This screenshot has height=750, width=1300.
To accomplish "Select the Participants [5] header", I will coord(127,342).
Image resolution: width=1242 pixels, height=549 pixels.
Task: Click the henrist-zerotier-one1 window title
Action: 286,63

------------------------

▸ Directions:
Copy out the whole listing, word for word.

▸ Written solution:
This screenshot has height=750, width=1300.
To accomplish "Select the Participants [5] header", I will coord(127,342).
Image resolution: width=1242 pixels, height=549 pixels.
Task: Click the henrist-zerotier-one1 window title
Action: 286,63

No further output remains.